With these skills, you can develop a clear sense of which features to select for modeling and how to perform data preprocessing.

Data Preprocessing

For categorical variables, they need to be converted into numeric types before further modeling.
Binary categorical variables can simply be mapped to (0, 1).
Multi-class categorical variables need one-hot encoding with pd.get_dummies().

Fill missing values. Because real-world data collection is uncertain, some rows have missing values in certain columns. At this point there are two choices: drop the entire row, or fill missing values with meaningful values.
When data is precious, because the dataset is small or there are too many missing values, filling is generally used. For categorical values, you can fill “Unknown”; for continuous values, you generally fill the mean.
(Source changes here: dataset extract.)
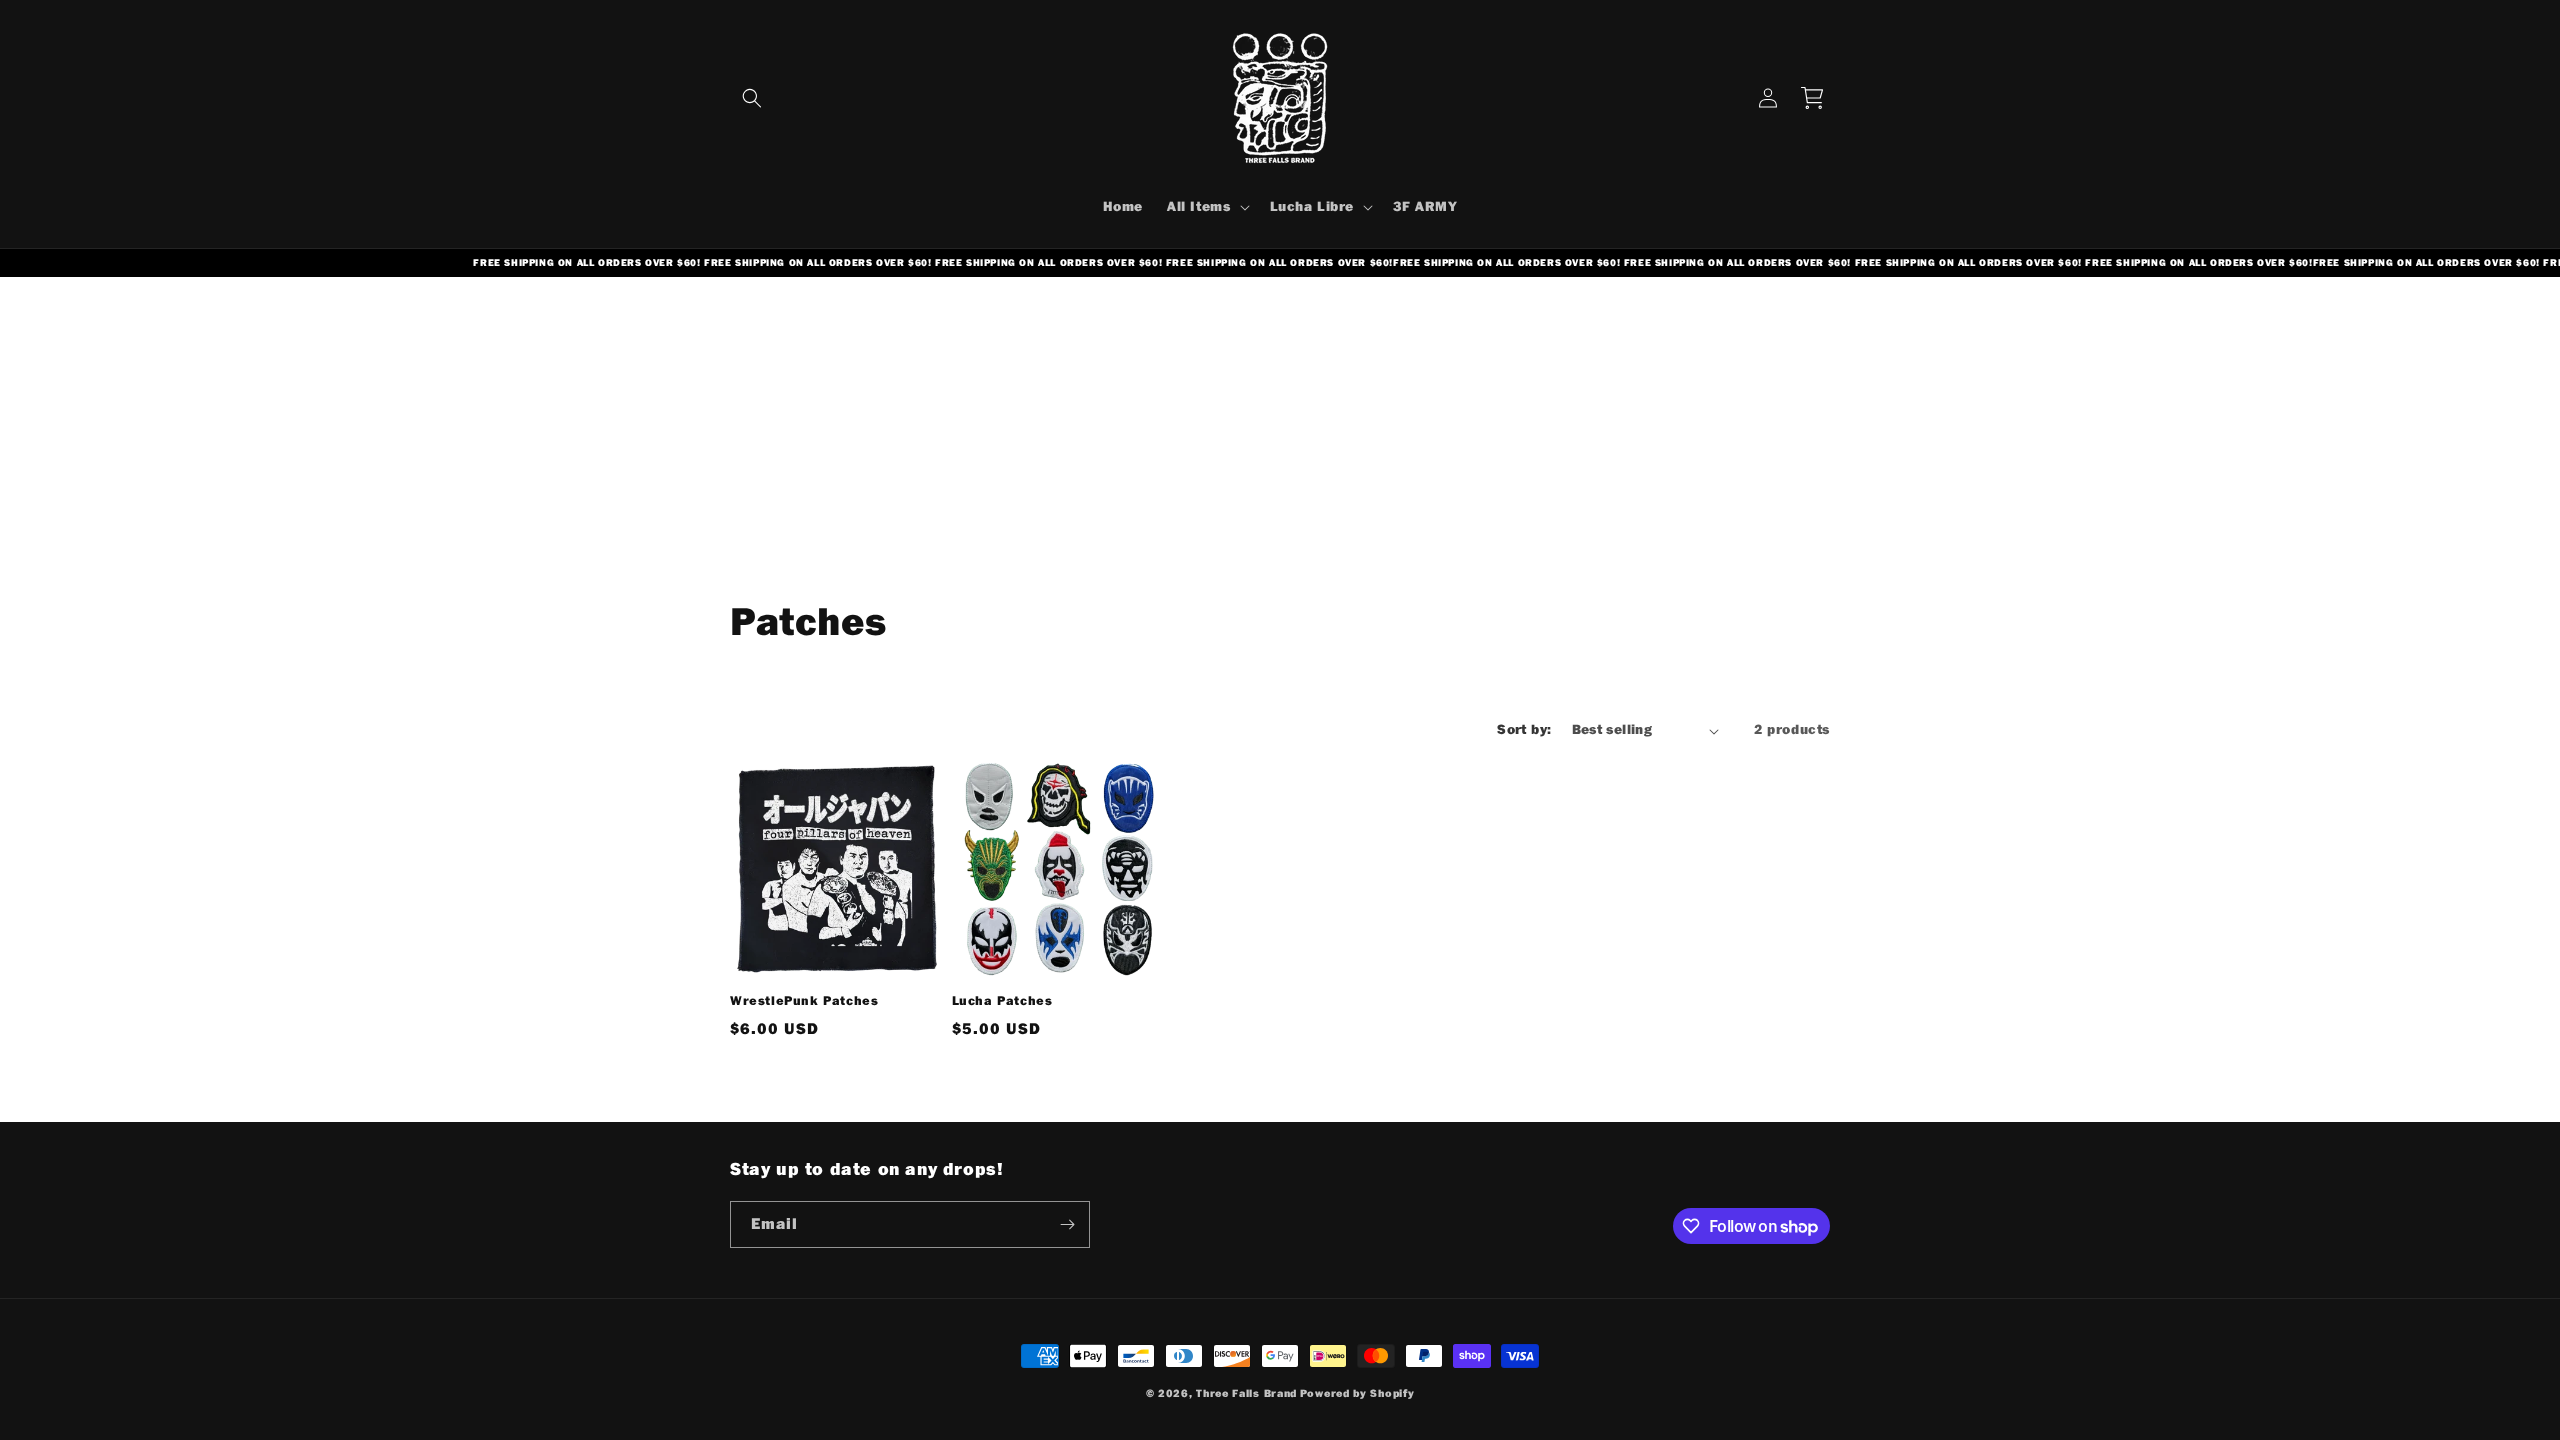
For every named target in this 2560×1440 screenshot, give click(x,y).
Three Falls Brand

Feature engineering. This is the skill that separates contestants of different levels. It requires domain knowledge and enough sensitivity to the data. However, because of deep learning this year, feature engineering has shown a trend of being abandoned. Differences between contestants mainly come from parameter tuning. In Titanic, if you understand the West in the early twentieth century well enough, you can do some feature engineering. For example, extract “Title” from names to identify whether someone is nobility, commoner, or staff. If you are familiar enough with ships, you can extract cabin class from cabins and ticket class from ticket numbers.

Assemble the final dataset. After preprocessing, the dataset needs feature selection and assembly into a form suitable for modeling. It is usually a pd.DataFrame, and it also needs to be split into Train, Valid, and Test sets.
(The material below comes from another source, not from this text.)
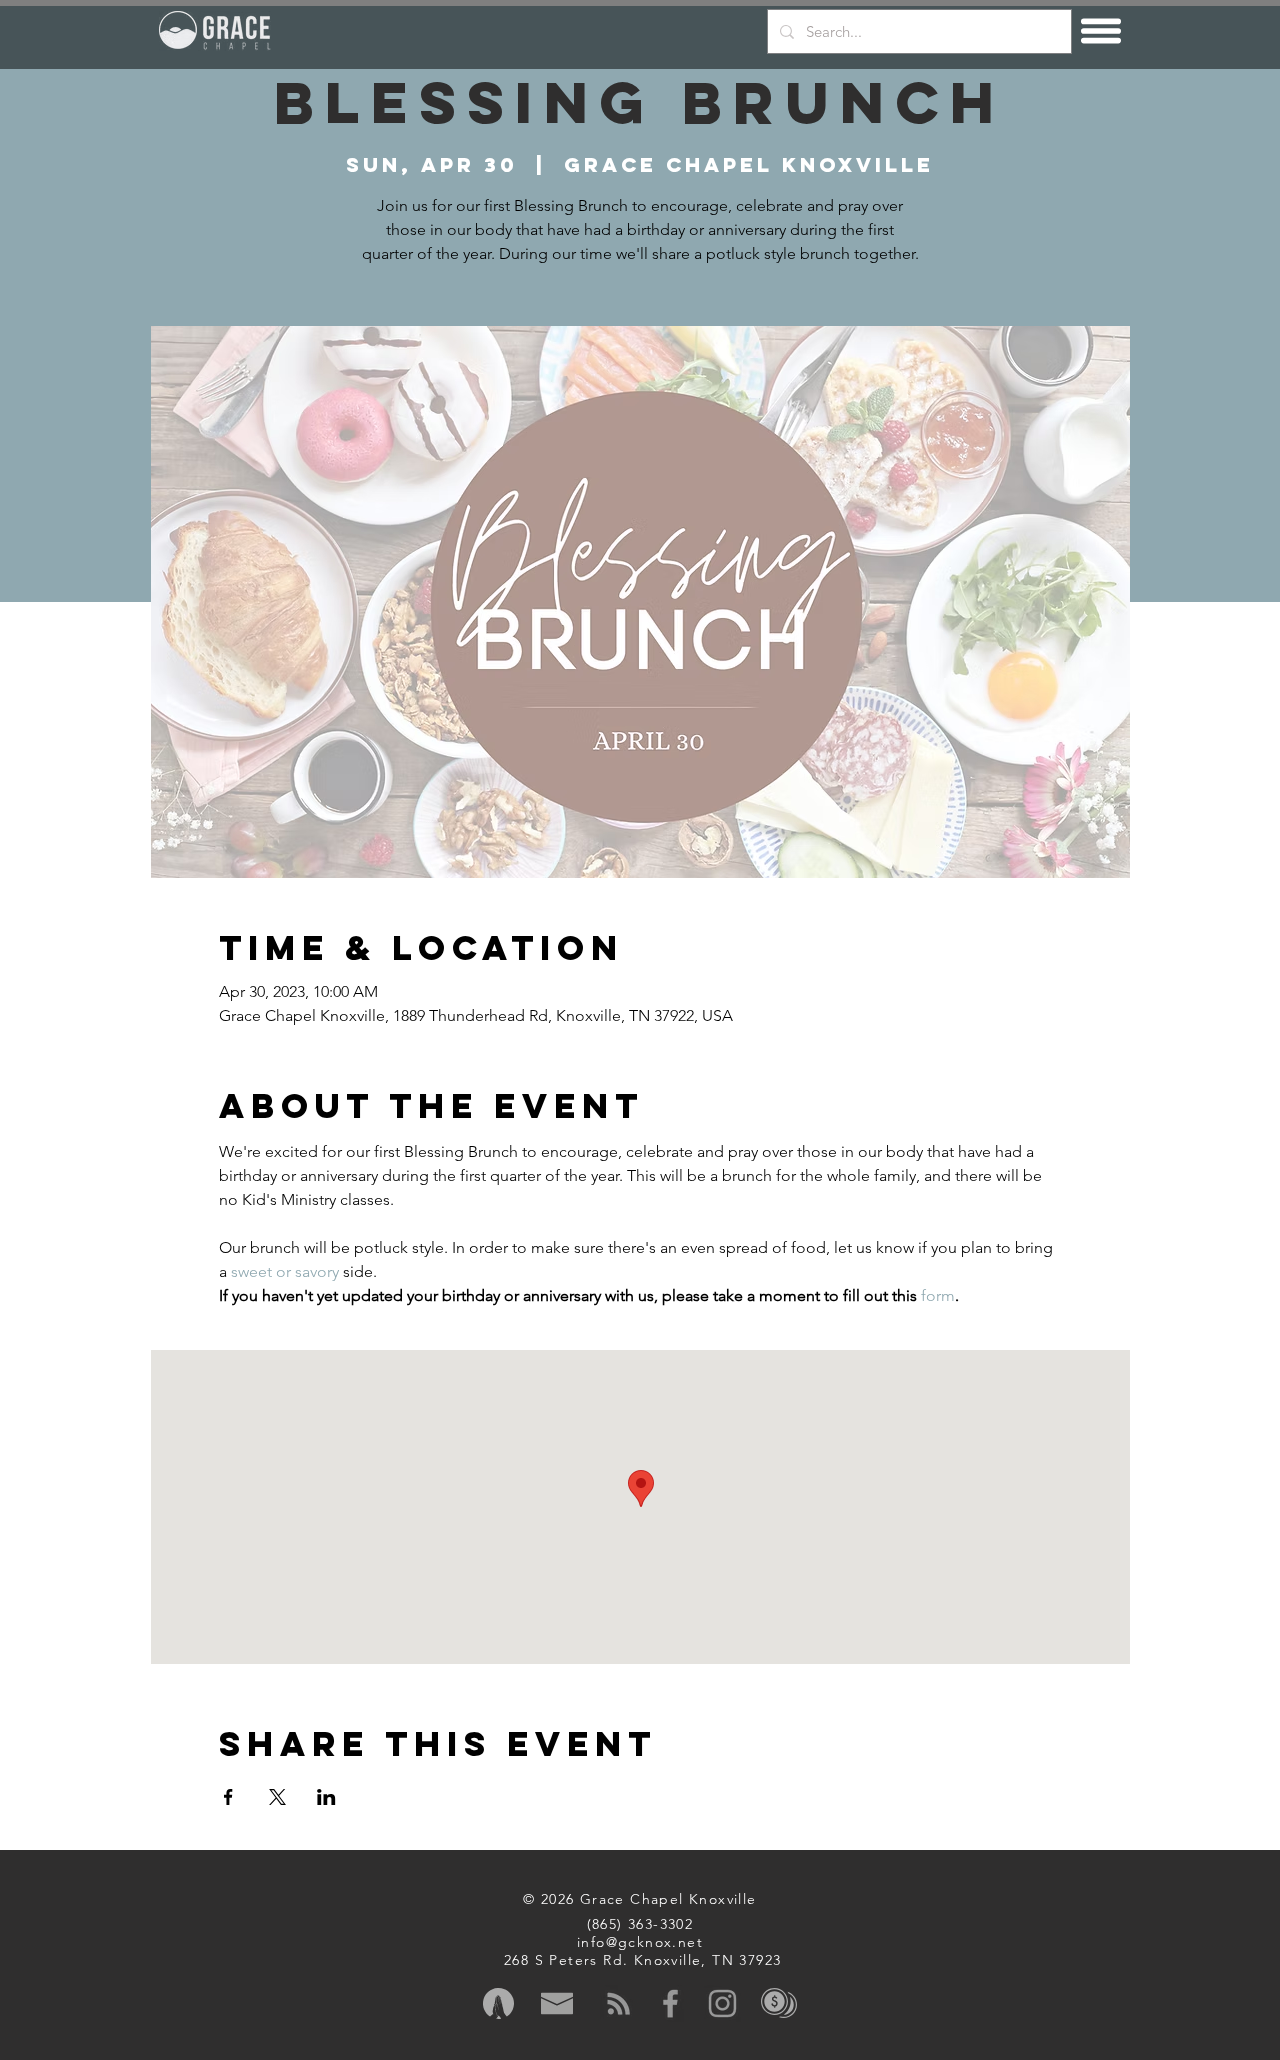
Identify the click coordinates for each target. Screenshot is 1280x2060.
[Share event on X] (277, 1797)
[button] (1101, 31)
Modeling and Model Evaluation

This is also where a lot of work lies. Common machine learning models need to be tried one by one, and each model’s parameters need to be adjusted and tried again. Then the validation set is used for evaluation, and the best model is selected.
Often, you also need to return to data preprocessing, select different features, perform different feature engineering, then come back for modeling and evaluation.
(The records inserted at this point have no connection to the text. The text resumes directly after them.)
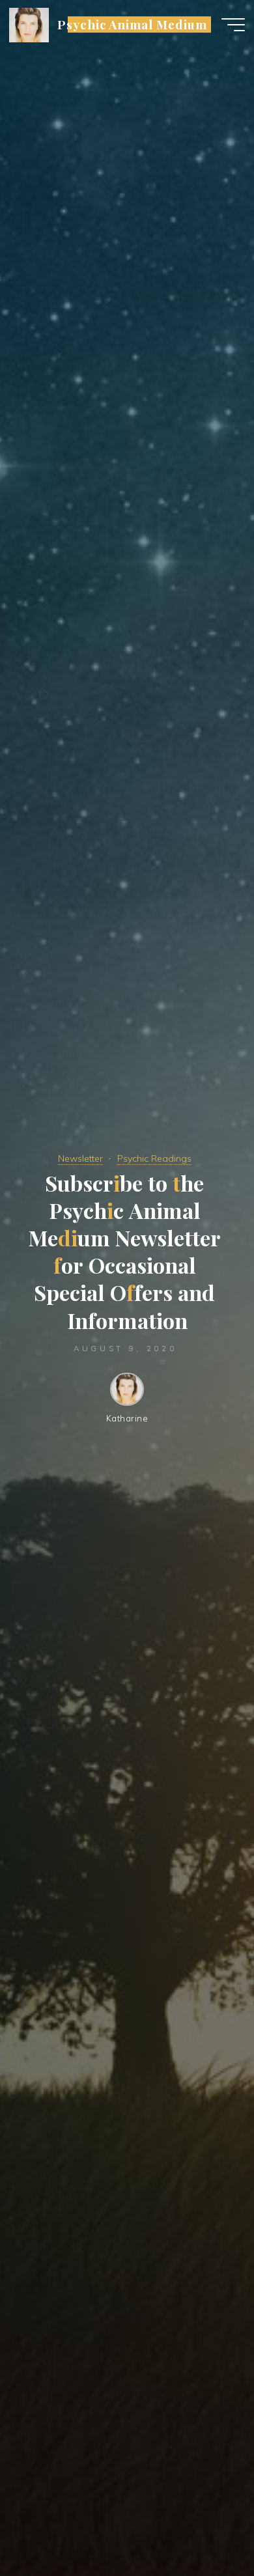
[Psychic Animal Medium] (28, 24)
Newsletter (80, 1158)
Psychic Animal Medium (132, 24)
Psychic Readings (154, 1158)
This part is the tedious experimental part, because it requires a lot of attempts and choices. Of course, you can write automation scripts to speed up this work.

Submission

Submission is relatively simple. The main thing is to pay attention to the submission method and format. Competitions usually provide a submission template to help participants understand the required format.

My first submission received a score of 0 because the predicted values had not been converted from floating-point numbers to integers. After fixing that issue, I got a score of 0.77033 and ranked 6242/9939.
This submission counted as one experience of the whole workflow.
I will continue feature engineering and parameter tuning later to obtain a higher score.
The impressive thing is that many people have full scores. I previously heard there might be a bug leaking prediction information into features; I do not know whether that was the reason.

Afterword

According to senior schoolmates looking for jobs this year and information online, competition for algorithm engineer roles is extremely intense this year. A large reason is the high salaries of algorithm roles and the sweet returns last year’s graduates received. Everyone has been switching from development roles to algorithm roles. Many data mining competitions have also become very popular as a result, and Kaggle is the hottest competition platform among them. I also plan to ride the wave for one month and see whether I have the talent and ability to do algorithms.

On Kaggle, the first people I followed were Brother Huan, mgchbot, and my senior schoolmate, sparkingarthur. Looking at their profiles, they really are impressive people. Brother Huan in particular is worthy of being a double KDD Cup champion. My senior schoolmate is also strong, though he is usually very modest in front of me, perhaps because someone like Brother Huan is always around. Their Kaggle rankings are 100 and 1000 respectively, among more than 80,000 users at the time. Since I have not finished any competition yet, my ranking is Unranked. Learn from excellent people, especially with the temptation of a 400k+ hukou value.